Las primeras horas del día activan al organismo: sube el cortisol, aumenta la presión arterial y el corazón trabaja más. Por eso, especialistas recomiendan cuidar lo que se come y bebe al iniciar la jornada.
Diversos estudios han señalado que los infartos y otros eventos cardiovasculares pueden presentarse con mayor frecuencia durante las primeras horas después de despertar. Por ello, aunque muchas personas inician el día con prisa, café y pendientes acumulados, lo que se consume antes de las 9:00 de la mañana puede tener más impacto del que se cree.
No se trata de vivir con miedo ni de eliminar todos los antojos, sino de evitar que el cuerpo arranque el día con exceso de azúcar, grasa, cafeína o estrés.
Café con demasiada azúcar
Un café saborizado grande puede contener entre 30 y 50 gramos de azúcar, incluso antes de haber ingerido un alimento completo. Ese tipo de bebidas provoca una elevación rápida de glucosa, obliga al cuerpo a producir más insulina y, con el tiempo, puede contribuir al desbalance metabólico.
Además, al no aportar suficiente proteína ni fibra, es común que poco después aparezca hambre, cansancio o antojo de más azúcar.
Pan dulce y pastelillos en ayunas
Croissants, muffins, donas, roles y otros productos de panadería suelen combinar harinas refinadas, azúcares y grasas saturadas.

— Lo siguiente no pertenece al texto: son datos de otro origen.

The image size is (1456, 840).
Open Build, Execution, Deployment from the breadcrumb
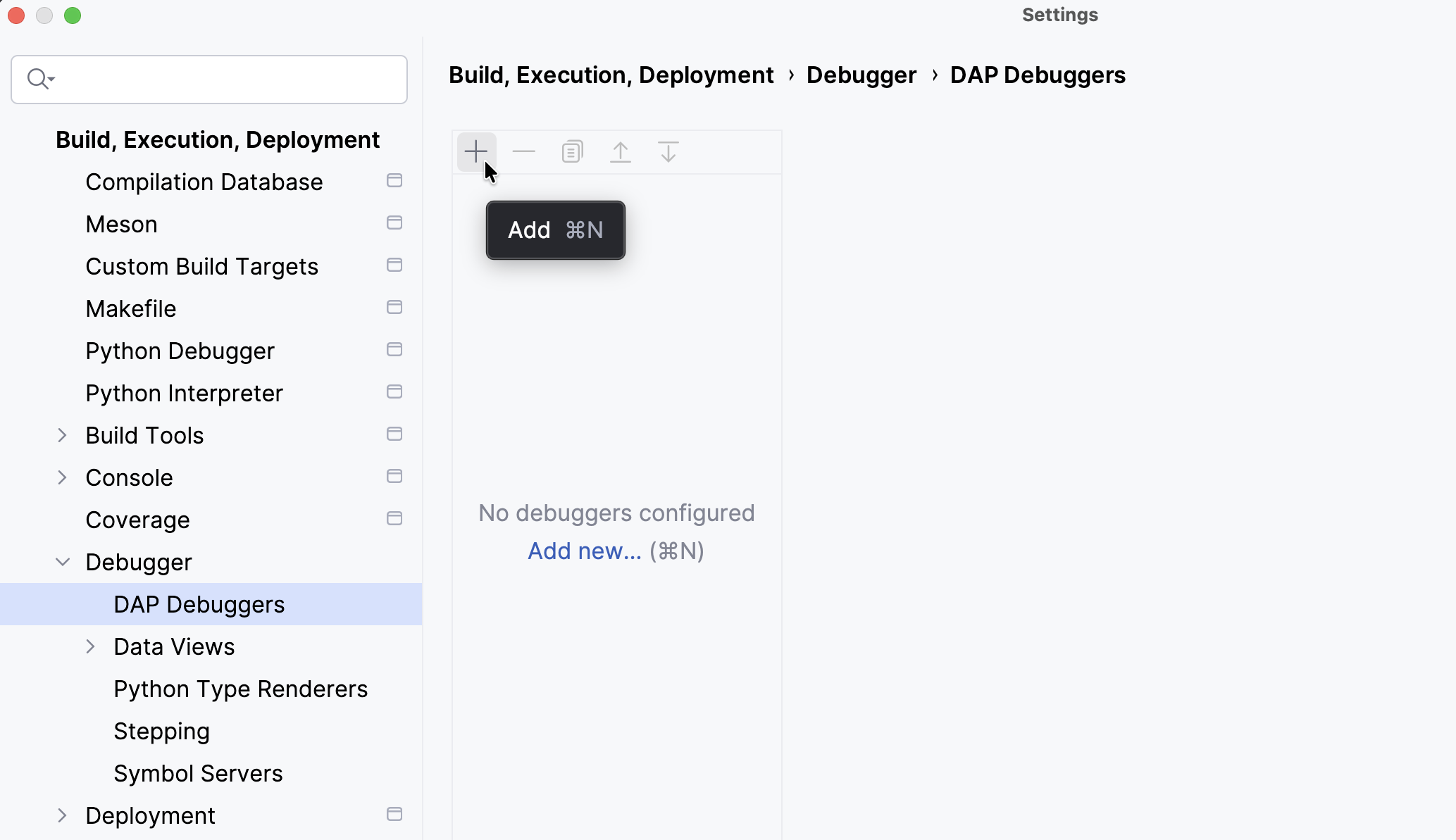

Consumidos en ayunas, pueden provocar un aumento rápido de energía seguido de una caída igual de brusca.
Ese sube y baja no solo afecta el ánimo y la concentración; también puede representar una carga innecesaria para el organismo al inicio del día. Una mejor opción es acompañar el desayuno con proteína, fruta, avena o alimentos ricos en fibra.
Tocino, salchicha y carnes procesadas
Los embutidos y carnes procesadas, como tocino, jamón, salchichas o chorizo, suelen ser altos en sodio, grasas saturadas y conservadores. Consumirlos de manera ocasional no representa el mismo riesgo que incluirlos todos los días como parte del desayuno.
El problema aparece cuando se vuelven una rutina diaria, especialmente en personas con presión alta, colesterol elevado, antecedentes familiares de enfermedad cardiovascular o hábitos alimenticios poco equilibrados.
Bebidas energéticas
Las bebidas energéticas son una de las opciones menos recomendables para iniciar el día. Muchas contienen altas cantidades de cafeína, azúcar y otros estimulantes que pueden elevar la frecuencia cardiaca y la presión arterial.
En algunas personas, especialmente si ya tienen ansiedad, hipertensión, arritmias o problemas del corazón, pueden provocar palpitaciones o sensación de aceleración. Tomarlas justo al despertar, cuando el cuerpo ya está entrando de forma natural en modo de alerta, puede aumentar esa sobrecarga.
No desayunar, pero sí tomar café y vivir con prisa
Saltarse el desayuno no siempre es malo. Algunas personas practican ayuno de forma planificada, se hidratan, comen adecuadamente más tarde y mantienen una rutina estable. Sin embargo, muchas otras no están ayunando de manera consciente: simplemente salen corriendo, toman café en ayunas, revisan mensajes, enfrentan pendientes y pasan horas sin alimento.
Esa combinación de estrés, cafeína y falta de hidratación puede alterar la sensación de energía, favorecer bajones de glucosa y mantener al sistema nervioso en estado de alerta desde muy temprano.
¿Cómo empezar mejor el día?
Una mañana más saludable no necesita ser perfecta. Pequeños cambios pueden ayudar: tomar agua antes del café, incluir proteína en el desayuno, agregar fruta o fibra, evitar bebidas azucaradas y dedicar unos minutos a respirar con calma antes de comenzar las actividades.
Algunas opciones sencillas son huevo con fruta, yogurt griego con nueces, avena con chía, queso cottage con frutos rojos o un desayuno ligero que pueda completarse más tarde.
La clave está en no arrancar el día con caos, azúcar y estimulantes. Para el corazón, la constancia suele ser más importante que la perfección.
Antes de hacer cambios drásticos en la alimentación, iniciar ayunos, modificar medicamentos o consumir suplementos, es importante consultar a un médico o especialista en salud, especialmente si existen antecedentes de hipertensión, diabetes, colesterol alto o enfermedades cardiovasculares.